The above cases are prime examples of digital markets flourishing when the CCI has examined allegedly abusive conduct ex-post and allowed businesses to highlight the efficiencies arising from their impugned conduct, and decided that intervention was not necessary. An ex-ante framework may not afford this protection to businesses, to defend themselves, provide objective justifications, and highlight efficiencies arising out of their conduct and, therefore, has a greater possibility of chilling innovation, competition, and consumer choice. In the absence of such protection, digital players in India may suffer and remain chary of innovating and producing consumer benefitting products in fear of violating the law.
The recommendation to identify SIDIs based on restricted criteria such as revenues, market capitalisation and number of users is a step back to the times of the Monopolies and Restrictive Trade Practices Act, 1969 (MRTP Act) (the legislation which was eventually replaced by the Competition Act), which sought to provide control over monopolies.
The MRTP Act was criticised for a variety of reasons, but mainly for its assessment of dominance, which restricted expansion, diversification and competitiveness of businesses. Under the MRTP Act, dominance, if established, was considered bad per se, regardless of whether or not a party had abused it.
The MRTP Act envisaged a strict mathematical criterion to determine dominance; essentially, an enterprise with 25% or more market share (or control over it) would be considered dominant. However, this was a faulty approach because, at the same time, if an enterprise would have, say, a 24% market share (or control over it), it would not be considered dominant. This was unfair, and a huge price to pay for the extra one per cent.
——
**EXERCISE INSTRUCTIONS:**
A. Translate this sentence from the passage on India's competition law into Spanish: "Under the MRTP Act, dominance, if established, was considered bad per se, regardless of whether or not a party had abused it."
B. In the passage on India's competition law, what market share made an enterprise dominant under the MRTP Act?
C. Extend the passage on India's competition law, picking up after its final sentence.
The material after this passage comes from a different source.

**DATA SEGMENT:**
——
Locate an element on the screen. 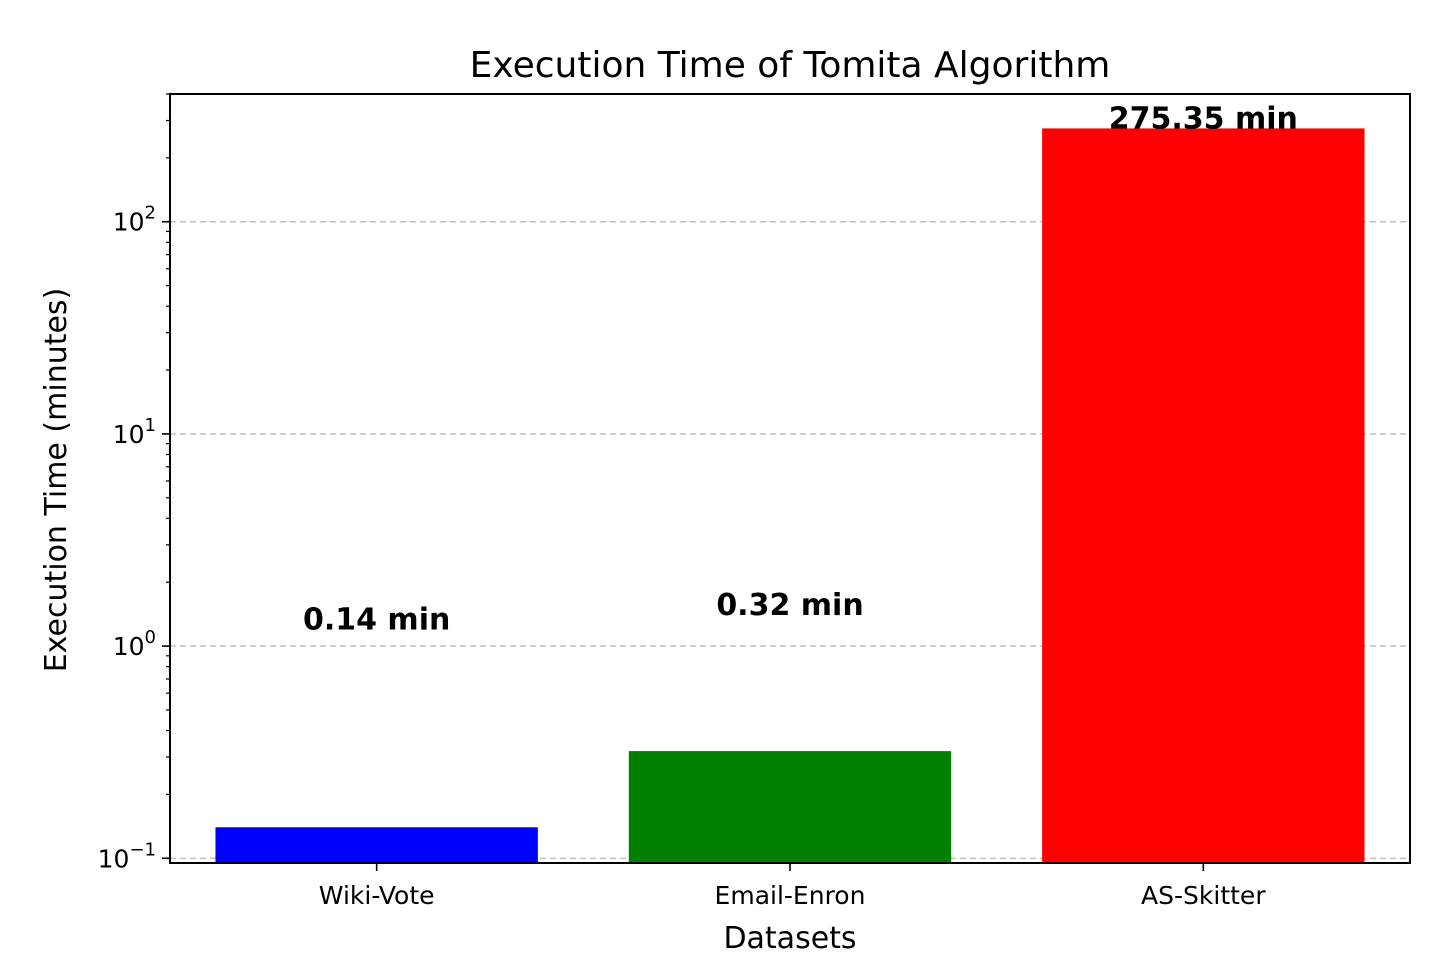 The height and width of the screenshot is (966, 1450). data-label-as-skitter: 275.35 min is located at coordinates (1204, 118).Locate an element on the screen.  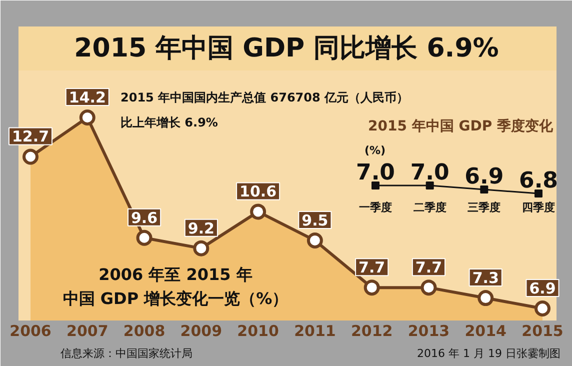
data-label: 12.7 is located at coordinates (31, 137).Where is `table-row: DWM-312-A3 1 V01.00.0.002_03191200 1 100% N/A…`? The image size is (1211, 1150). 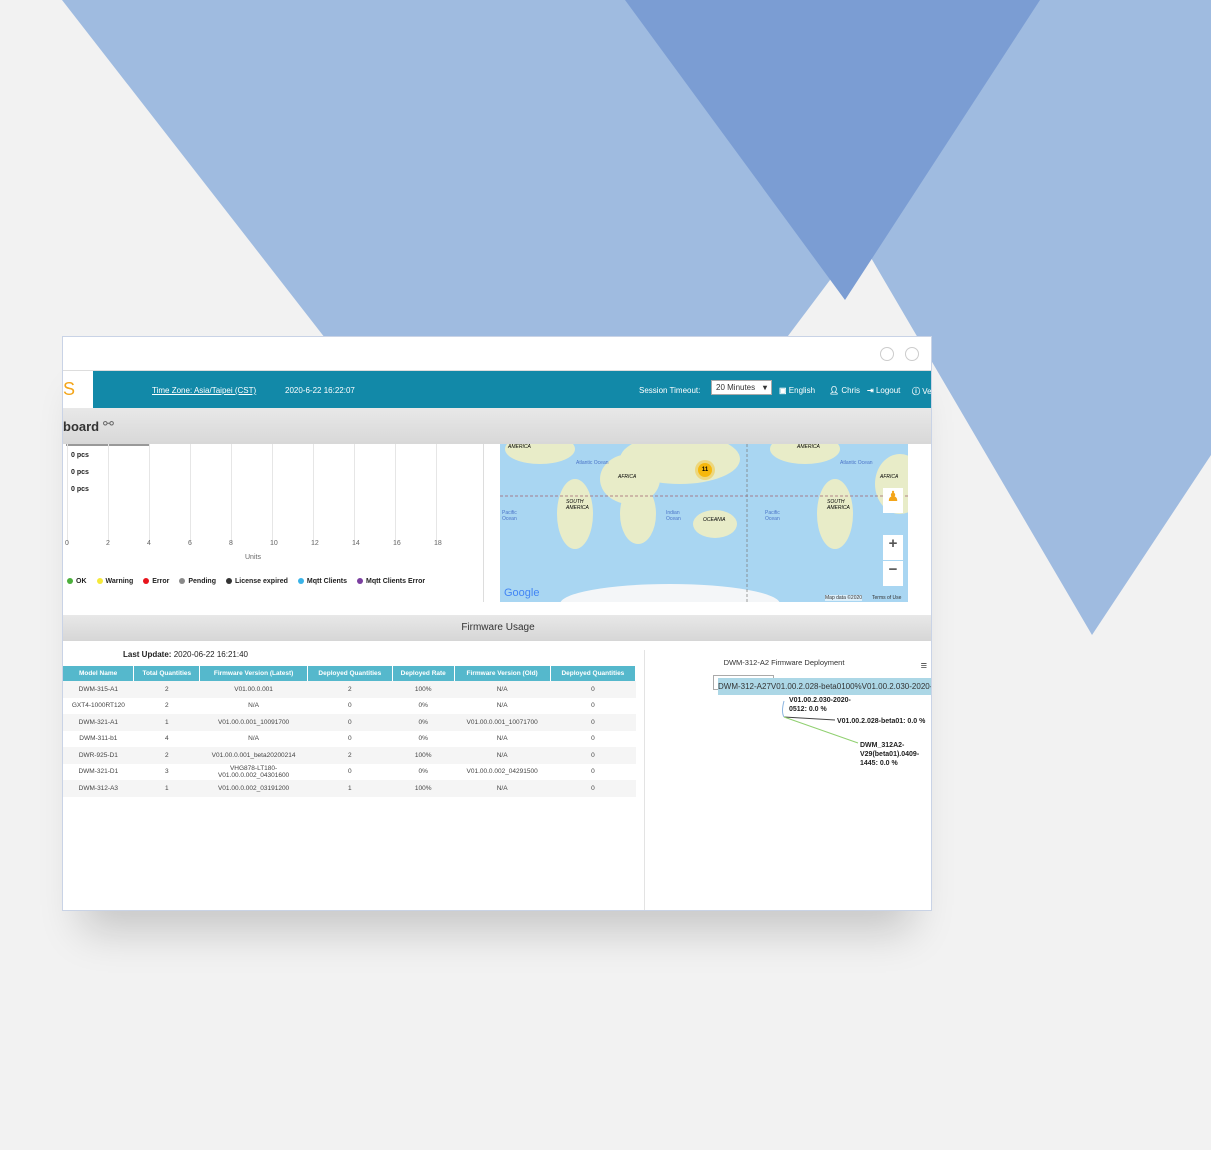 table-row: DWM-312-A3 1 V01.00.0.002_03191200 1 100% N/A… is located at coordinates (350, 788).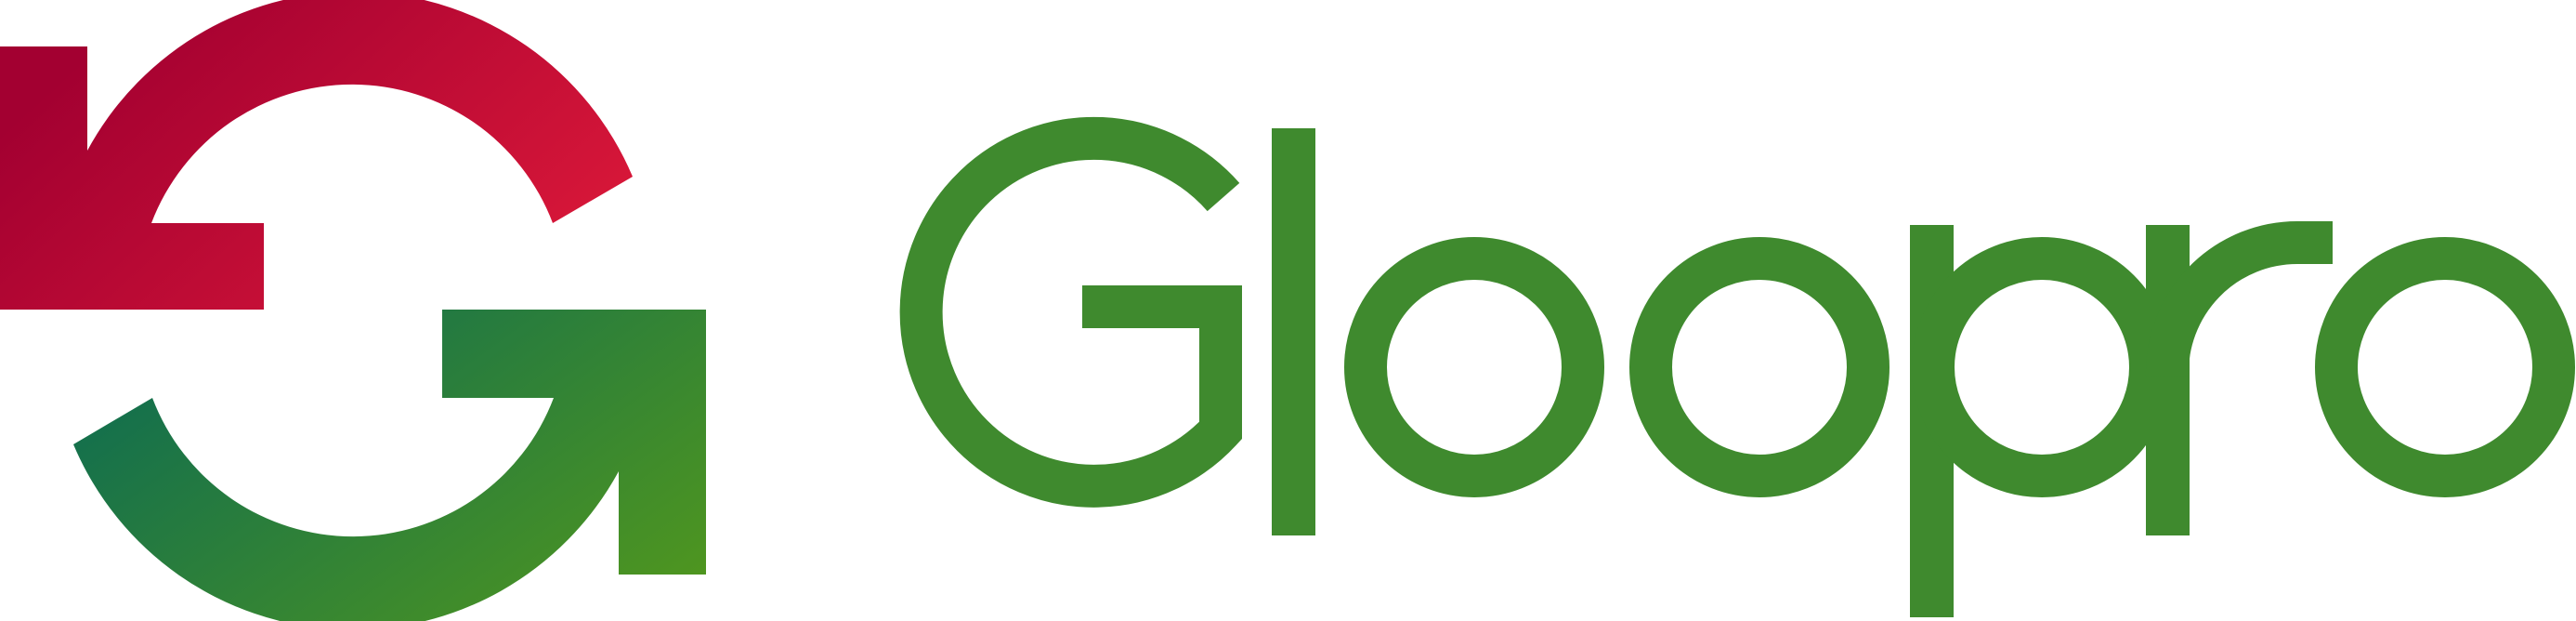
——
**TASK RESPONSES:**
A. Según la Ley MRTP, la posición dominante, si se demostraba, se consideraba mala per se, independientemente de si una parte había abusado o no de ella.

B. A market share of 25% or more, or control over such a share.

C.
In a bid to modernise the competition regulation of the country, the Government of India constituted the Raghavan Committee to advise on a new competition law for the country in line with international developments. It is noteworthy that, while comparing the MRTP Act and the (then) Competition Bill, 2001, the Raghavan Committee acknowledged that the MRTP Act frowned upon dominance, whereas the new legislation would frown upon the abuse of dominance.
However, the Standing Committee’s recommendation intends to take a step that will set Indian competition backwards. Similar to the MRTP Act, the Report states that the proposed DCA will identify ‘market winners’ that can negatively influence competitive conduct in the digital ecosystem based on mathematical criteria such as revenues, market capitalisation, and number of active business and end users.
The overarching ex-ante obligations sought to be imposed on such ‘big’ digital players under the proposed DCA contradicts modern competition jurisprudence, which functions on the principle that mere size is not an offence under competition law. Such obligations may fail to capture the diverse ways in which digital platforms compete and innovate, and eventually harm consumers and chill innovation.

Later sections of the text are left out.